Most people think data science is smart people doing very smart stuff. Well that’s not it. Data science is just another subject involving its own bit of subtle complexities that has to be handled with knowledge and an innovative approach. JUST LIKE COOKING.
Getting the Data
Cooking is art and science. So is Analytics. Both start from getting the right ingredients. No matter how many spices and cooking techniques you apply, the dish won’t taste right if the correct ingredients aren’t present. One has to be knowledgeable about the right places, where they keep the good stuff and tap into it. Getting hold of quality ingredients is the first step to cooking. Synonymously, getting your hands on the right kind of data is also the most important pre-requisite.
Not getting the right ingredients will ultimately lead to you being a victim of unhealthy food, pesticide infected vegetables and a whole lot of diseases. A data science project also involves data you cannot blindly trust to be authentic. Otherwise, all the effort spent downstream will go to waste.
Cleansing the data
This part of the workflow is getting all the ingredients ready. They have to be washed, peeled, cut to the right shape and size and then may be washed again. Bringing the data to the right shape is a very important step for the analytics to work on it properly. So, you need to be aware of techniques where you can slice and dice the data, remove the unwanted weeds in it and bringing it to a sleek shape by studying and processing it thoroughly.
The cooking part
Here’s where the magic happens in both the cases. In the data science world this step is synonymous to applying the right algorithm so that the right results are achieved. The ingredients have to be processed sequentially, in parallel, the right spices need to be added at the right time, and sufficient time needs to be given for the processing. You need to keep tasting the dish intermittently just to see the ingredients are balanced, do some minor rectifications and make sure it’s all going in the right direction.
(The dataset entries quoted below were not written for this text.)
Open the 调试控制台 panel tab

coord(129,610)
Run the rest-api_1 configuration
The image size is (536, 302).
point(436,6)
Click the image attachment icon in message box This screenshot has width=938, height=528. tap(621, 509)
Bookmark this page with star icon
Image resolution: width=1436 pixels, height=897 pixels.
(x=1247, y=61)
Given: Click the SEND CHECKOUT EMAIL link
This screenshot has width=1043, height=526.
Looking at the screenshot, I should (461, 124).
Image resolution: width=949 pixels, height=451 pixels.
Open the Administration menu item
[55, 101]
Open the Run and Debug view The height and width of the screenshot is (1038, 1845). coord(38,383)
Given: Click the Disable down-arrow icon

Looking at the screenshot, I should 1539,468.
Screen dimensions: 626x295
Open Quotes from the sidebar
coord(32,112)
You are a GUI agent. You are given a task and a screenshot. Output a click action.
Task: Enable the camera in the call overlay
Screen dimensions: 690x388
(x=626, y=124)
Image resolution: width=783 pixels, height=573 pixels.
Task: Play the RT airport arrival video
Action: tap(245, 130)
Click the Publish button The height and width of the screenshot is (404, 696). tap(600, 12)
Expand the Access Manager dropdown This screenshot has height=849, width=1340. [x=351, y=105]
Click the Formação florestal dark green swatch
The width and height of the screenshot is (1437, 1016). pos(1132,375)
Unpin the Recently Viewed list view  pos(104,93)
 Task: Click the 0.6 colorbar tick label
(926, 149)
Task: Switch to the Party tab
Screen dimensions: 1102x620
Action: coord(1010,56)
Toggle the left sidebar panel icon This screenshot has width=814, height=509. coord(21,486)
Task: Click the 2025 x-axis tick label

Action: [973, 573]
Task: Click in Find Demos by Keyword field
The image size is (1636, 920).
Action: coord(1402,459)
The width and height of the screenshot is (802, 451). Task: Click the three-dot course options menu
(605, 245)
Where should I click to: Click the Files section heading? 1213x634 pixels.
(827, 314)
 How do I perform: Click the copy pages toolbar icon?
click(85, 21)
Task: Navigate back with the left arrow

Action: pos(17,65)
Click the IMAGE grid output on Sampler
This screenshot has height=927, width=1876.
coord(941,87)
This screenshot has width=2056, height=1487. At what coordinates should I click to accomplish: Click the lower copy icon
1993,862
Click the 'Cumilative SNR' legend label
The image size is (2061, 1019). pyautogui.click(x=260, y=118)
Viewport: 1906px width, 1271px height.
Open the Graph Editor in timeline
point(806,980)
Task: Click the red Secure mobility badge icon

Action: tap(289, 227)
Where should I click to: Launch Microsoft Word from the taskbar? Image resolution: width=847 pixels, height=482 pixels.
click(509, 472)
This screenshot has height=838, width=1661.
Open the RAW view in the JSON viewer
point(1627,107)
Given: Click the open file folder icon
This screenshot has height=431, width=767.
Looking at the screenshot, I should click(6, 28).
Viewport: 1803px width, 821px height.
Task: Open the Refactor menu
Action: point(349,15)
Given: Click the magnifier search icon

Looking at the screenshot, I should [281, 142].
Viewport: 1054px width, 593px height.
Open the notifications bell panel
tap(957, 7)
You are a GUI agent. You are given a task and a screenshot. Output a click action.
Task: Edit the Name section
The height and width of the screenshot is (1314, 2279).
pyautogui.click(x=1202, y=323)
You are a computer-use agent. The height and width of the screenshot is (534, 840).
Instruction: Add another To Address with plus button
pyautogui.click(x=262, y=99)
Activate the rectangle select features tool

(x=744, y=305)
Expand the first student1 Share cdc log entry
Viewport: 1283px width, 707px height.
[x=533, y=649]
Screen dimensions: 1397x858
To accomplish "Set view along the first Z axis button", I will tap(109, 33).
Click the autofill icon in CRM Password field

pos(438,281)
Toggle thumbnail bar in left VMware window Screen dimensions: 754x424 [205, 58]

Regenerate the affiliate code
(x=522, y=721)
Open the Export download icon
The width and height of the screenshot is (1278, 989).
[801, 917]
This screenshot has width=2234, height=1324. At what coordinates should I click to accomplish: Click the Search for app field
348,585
Same with data science. Once the data has been cleansed, the right algorithm needs to be applied with the right kind of configurations. The models need to be trained thoroughly and to be sure the models need to be validated intermittently. Once this is done, the dish is ready to be served, i.e. the system is ready to be deployed!
We often notice that we tend to leverage multiple sources of heat in the kitchen – the microwave oven, the ovens present in the burners etc. These sources are used independently and in parallel to satisfy the objectives quickly. In data science that’s exactly how things are done. This part of the process is called parallel/distributed computing which is the underlying concept behind “map reduce”. A term you might have heard of and thought it’s a difficult thing to understand. It is nothing but a lot of calculations happening simultaneously so that a lot of data is processed in a short span of time.
Data science is not rocket science. Anyone with the right amount of talent and the hunger to learn and explore can solve some really great problems. The right data science feature in your product will leave the user savoring the taste of the machine intelligence. So, strap up your aprons, and start having fun with data!